Local Law 126: Two Requirements, Twice the Exposure
LL126 of 2021 creates two distinct compliance obligations that owners routinely conflate.

The first is the Periodic Inspection of Parking Structures (PIPS) program. Any building with a parking garage or open parking structure must have it inspected every six years by a Qualified Parking Structure Inspector, a New York State licensed Professional Engineer with specialized structural experience. Reports must be filed with the NYC Department of Buildings (DOB). The law followed a series of high-profile garage collapses, and enforcement is active.

The second is the annual parapet observation. Buildings with parapets fronting the public right-of-way must have an observation performed by December 31 each year. Unlike the parking requirement, this does not require a licensed engineer; a qualified person capable of identifying hazards can perform it. Results are maintained on record by the owner. DOB notification is only required if an unsafe condition is found, at which point public protection must be installed immediately.

Two programs, one law. Different inspectors, different cycles, different filing triggers. Treating them as one is how owners end up non-compliant on both.

Local Law 152: Gas Piping Enforcement Is Escalating Now
LL152 requires periodic inspections of gas piping systems in all NYC buildings served by gas, with one- and two-family homes exempt. A Licensed Master Plumber must inspect exposed gas piping in common areas from the meter up to tenant spaces, with results filed with the DOB within 60 days.

The four-year cycle is organized by community district, and the current Cycle 2 runs through 2028. That means different buildings are due in different years: community districts 4, 6, 8, 9, and 16 are due by December 31, 2026, while districts 11, 12, 14, 15, and 17 are due by December 31, 2027. There is no single citywide deadline.

Civil penalties reach $5,000 per building and recur annually if filings remain outstanding. More consequential is what happens when an unsafe condition goes unremediated: the DOB can trigger a gas shutoff. For occupied residential buildings, that means no heat and no hot water, which is an emergency, not a compliance matter.

Enforcement is actively escalating. The DOB began issuing Notices of Deficiency in January 2025 for missed Cycle 1 filings and expanded to current-cycle buildings by September 2025. The notices carry no immediate penalty, but they are a clear signal of where DOB attention is headed.
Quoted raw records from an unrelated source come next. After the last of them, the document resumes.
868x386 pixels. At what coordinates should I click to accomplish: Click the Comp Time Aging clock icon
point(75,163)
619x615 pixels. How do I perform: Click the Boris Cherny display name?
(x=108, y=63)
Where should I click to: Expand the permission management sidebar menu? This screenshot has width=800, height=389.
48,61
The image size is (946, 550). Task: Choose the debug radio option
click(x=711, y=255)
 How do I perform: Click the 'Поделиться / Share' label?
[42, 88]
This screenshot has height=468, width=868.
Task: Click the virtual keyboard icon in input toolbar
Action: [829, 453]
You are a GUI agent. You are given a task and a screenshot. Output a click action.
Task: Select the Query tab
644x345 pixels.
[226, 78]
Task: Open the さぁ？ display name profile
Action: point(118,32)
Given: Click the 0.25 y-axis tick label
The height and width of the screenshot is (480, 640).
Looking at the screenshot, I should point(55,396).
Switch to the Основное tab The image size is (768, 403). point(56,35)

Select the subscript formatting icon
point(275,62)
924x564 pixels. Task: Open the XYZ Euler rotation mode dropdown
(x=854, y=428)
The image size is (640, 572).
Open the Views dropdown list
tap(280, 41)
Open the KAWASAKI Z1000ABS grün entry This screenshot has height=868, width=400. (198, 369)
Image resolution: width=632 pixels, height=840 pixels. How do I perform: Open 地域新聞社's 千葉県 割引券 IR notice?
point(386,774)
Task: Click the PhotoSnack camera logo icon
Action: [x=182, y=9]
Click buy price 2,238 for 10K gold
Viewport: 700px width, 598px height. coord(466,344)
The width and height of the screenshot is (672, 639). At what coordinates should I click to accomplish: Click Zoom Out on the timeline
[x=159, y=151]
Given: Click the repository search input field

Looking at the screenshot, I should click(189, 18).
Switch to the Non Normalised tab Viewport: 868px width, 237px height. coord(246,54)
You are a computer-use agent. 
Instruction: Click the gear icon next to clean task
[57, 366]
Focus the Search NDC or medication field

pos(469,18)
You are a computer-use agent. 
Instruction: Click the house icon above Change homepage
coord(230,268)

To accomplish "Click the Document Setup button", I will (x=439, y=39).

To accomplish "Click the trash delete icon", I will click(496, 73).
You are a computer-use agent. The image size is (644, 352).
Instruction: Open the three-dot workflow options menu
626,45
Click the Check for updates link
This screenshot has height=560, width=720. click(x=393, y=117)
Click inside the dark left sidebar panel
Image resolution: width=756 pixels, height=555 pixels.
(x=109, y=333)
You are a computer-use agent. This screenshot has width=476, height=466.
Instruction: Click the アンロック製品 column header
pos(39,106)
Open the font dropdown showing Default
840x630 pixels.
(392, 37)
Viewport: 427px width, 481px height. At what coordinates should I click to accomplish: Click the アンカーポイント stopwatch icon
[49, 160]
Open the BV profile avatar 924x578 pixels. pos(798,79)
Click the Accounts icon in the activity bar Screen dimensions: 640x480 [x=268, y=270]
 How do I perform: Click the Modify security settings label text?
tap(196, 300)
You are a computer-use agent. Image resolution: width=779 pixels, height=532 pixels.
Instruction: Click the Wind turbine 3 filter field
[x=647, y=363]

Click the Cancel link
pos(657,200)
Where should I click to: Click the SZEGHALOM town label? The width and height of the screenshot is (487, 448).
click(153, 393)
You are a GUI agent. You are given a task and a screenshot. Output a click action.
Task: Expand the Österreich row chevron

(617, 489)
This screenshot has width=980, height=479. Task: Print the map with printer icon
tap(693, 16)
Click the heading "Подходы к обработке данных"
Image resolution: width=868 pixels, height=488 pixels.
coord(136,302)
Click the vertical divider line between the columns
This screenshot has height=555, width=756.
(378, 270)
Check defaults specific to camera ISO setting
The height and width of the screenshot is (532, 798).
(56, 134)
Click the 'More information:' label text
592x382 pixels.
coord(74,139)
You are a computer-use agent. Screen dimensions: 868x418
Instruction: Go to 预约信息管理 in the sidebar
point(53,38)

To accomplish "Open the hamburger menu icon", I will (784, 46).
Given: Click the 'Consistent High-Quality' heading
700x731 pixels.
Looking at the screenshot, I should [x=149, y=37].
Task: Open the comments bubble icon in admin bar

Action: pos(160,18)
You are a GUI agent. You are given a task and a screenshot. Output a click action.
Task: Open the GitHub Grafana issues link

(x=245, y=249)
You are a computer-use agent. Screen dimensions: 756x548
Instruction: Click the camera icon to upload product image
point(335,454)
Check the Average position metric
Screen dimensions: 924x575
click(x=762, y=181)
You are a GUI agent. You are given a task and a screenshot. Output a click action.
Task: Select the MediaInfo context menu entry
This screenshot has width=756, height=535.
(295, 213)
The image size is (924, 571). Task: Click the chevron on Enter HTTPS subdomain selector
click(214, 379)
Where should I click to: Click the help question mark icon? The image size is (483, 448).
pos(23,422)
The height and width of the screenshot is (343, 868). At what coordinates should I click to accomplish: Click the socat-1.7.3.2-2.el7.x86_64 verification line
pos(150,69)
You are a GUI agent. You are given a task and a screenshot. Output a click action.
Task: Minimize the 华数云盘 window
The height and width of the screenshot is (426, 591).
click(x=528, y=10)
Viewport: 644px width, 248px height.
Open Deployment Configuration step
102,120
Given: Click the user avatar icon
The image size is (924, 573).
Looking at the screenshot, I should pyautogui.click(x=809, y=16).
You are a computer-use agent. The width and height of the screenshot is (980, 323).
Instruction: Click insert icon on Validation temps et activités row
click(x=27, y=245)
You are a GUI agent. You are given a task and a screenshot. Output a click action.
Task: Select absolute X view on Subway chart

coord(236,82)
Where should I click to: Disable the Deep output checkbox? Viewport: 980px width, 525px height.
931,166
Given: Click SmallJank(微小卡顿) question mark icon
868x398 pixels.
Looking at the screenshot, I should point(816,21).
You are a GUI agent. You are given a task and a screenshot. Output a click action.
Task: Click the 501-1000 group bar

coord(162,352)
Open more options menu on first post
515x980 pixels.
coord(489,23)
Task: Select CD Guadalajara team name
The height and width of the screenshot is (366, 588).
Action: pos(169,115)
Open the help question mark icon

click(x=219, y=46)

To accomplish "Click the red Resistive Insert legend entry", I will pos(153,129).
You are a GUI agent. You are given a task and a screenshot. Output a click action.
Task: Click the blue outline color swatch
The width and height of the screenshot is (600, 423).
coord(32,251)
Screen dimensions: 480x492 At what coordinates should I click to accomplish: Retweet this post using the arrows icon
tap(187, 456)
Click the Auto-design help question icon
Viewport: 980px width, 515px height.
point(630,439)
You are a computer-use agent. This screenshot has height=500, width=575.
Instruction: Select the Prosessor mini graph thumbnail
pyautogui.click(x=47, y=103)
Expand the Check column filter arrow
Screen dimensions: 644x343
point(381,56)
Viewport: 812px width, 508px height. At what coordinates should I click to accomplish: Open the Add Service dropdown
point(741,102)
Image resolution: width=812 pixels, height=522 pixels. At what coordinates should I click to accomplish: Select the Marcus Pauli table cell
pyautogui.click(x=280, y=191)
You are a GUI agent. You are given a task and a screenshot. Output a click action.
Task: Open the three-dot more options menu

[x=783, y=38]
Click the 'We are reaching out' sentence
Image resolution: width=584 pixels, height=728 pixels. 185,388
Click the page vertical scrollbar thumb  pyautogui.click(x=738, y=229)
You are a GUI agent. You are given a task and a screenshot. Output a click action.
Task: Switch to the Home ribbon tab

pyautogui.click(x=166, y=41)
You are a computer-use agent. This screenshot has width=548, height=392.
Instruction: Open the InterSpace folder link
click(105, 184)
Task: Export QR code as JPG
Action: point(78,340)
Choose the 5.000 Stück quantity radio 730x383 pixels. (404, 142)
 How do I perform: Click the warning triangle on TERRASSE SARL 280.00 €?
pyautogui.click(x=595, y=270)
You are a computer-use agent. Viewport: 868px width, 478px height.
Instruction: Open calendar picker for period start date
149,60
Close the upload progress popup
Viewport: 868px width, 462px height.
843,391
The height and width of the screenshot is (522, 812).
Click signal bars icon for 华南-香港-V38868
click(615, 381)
Local Law 11 / FISP Cycle 10: The Familiar Law With a New Wrinkle
Most owners of buildings over six stories know the Facade Inspection Safety Program (FISP),. Hire a qualified inspector, document facade conditions, file every five years. Cycle 10, running 2025 to 2029, introduces sub-cycle deadlines staggered by the last digit of your block number, meaning your filing window is specific to your block, not a general five-year horizon.

Missing that window triggers a $1,000-per-month late filing penalty plus a $5,000 annual failure-to-file fee. A building that slips its sub-cycle deadline by 12 months faces $17,000 in penalties before any facade condition is even addressed. Buildings carrying open SWARMP conditions from Cycle 9 enter Cycle 10 with compounding obligations.

The owners most exposed are not first-timers. They are experienced filers who assumed Cycle 10 worked the same way as Cycle 9.

The Real Problem Is the Calendar
LL97 reports are due May 1. LL126 parapet observations are due December 31, annually. LL126 parking inspections run on six-year sub-cycles. LL152 gas inspections run on four-year community district cycles. FISP runs on five-year block-based sub-cycles. None of these align.

The compliance failures we see most often are not caused by ignorance of the law. They are caused by the operational reality of tracking overlapping cycles across multiple buildings without a system built to handle it. The fines are not a surprise when they arrive. They are the predictable result of a compliance calendar that nobody was actually managing.

Lucas Giacalone is director of technology & compliance at KOW Building Consultants, and is also the founder of LLDesk, Manhattan, N.Y.